Cells and mediators in bronchoalveolar lavage of asthmatic patients: the example of eosinophilic inflammation

Abstract

Bronchoalveolar lavage (BAL) greatly improved our understanding of asthma allowing to demonstrate the key role of inflammation in the pathogenesis of the disease. BAL is a safe procedure, even in severe patients when properly performed. BAL samples large and small airways and alveoli. Cells and mediators may be measured in BALF but they only represent an indirect estimation of the bronchial inflammation. Before performing BAL, the clinical status of the patients should be ascertained and drugs taken may have to be withdrawn.

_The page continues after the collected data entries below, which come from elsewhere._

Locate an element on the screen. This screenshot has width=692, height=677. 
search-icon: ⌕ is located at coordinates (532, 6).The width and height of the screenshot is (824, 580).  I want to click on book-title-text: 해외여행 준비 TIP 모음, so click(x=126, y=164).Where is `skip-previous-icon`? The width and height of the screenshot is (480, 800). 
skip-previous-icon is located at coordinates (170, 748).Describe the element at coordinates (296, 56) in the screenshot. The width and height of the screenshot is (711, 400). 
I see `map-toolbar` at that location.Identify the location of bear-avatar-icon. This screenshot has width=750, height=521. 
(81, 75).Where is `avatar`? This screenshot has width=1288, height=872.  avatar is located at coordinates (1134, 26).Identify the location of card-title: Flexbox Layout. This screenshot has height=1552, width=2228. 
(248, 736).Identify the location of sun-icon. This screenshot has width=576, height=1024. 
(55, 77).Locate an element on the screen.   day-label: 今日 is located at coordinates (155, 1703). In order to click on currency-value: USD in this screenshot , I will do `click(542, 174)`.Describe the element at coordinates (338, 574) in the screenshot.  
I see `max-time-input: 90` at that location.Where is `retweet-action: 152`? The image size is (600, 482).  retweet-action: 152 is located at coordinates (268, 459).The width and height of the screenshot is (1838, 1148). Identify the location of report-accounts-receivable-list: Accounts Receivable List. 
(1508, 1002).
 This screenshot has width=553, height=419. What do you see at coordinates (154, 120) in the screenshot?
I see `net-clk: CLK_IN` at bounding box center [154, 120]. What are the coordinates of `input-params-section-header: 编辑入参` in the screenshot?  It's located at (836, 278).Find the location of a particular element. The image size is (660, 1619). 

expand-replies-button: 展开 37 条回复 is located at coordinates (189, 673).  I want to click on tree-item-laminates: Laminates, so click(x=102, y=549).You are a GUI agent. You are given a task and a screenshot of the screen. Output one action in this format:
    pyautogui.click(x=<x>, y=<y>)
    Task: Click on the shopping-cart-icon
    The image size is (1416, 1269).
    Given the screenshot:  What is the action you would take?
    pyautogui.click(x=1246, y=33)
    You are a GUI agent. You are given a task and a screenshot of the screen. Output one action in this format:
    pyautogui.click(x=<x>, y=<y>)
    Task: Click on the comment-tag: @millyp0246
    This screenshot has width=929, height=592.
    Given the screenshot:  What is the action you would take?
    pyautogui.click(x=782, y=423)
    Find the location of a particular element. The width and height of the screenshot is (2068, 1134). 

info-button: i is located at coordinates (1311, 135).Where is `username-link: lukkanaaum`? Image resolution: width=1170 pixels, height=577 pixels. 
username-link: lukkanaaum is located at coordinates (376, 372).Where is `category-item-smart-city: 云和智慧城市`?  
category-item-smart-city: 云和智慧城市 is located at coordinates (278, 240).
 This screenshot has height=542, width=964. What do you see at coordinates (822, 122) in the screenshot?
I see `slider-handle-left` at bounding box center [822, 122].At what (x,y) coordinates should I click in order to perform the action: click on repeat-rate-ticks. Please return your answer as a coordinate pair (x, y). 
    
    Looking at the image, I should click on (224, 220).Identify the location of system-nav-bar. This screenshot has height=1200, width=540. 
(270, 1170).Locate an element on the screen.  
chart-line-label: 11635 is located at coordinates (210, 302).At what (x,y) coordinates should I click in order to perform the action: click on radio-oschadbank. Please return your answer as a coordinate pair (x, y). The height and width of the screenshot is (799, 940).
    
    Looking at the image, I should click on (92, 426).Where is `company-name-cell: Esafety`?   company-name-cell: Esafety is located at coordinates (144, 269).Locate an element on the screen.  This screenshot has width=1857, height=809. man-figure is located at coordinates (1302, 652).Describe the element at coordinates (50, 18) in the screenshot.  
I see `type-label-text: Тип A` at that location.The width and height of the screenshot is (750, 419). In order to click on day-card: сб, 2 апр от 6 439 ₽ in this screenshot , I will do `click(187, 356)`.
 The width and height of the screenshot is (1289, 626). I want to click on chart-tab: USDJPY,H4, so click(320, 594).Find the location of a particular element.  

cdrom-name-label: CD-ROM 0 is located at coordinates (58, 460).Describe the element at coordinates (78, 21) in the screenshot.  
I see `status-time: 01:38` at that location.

BALF markers should follow some requirements: (I) markers should be released by cells that are pertinent to airways inflammation (and reparation) in asthma, and, if possible they should be specific of a single cell type, (2) the enumeration of cells or titration of the marker or of its metabolites should be specific and sensitive, (3) if possible the titration should not be modified by the sampling procedure, (4)pilot studies should have demonstrated that the cell is incrcased or the secretory product is released during challenge in asthmatic subjects, (5) studies in a large number of patients should have demonstrated that the levels of the marker are increased in chronic asthmatics, that these levels are correlated with the severity of the disease and are decreased during effective anti‐inflammatory treatment, and (6) if possible the cell or marker should be specific to asthma (but at present there is no such cell or marker). Eosinophils and granule secretory products follow most of these requirements. BAL represents an important research tool to assess the effects of therapeutic interventions.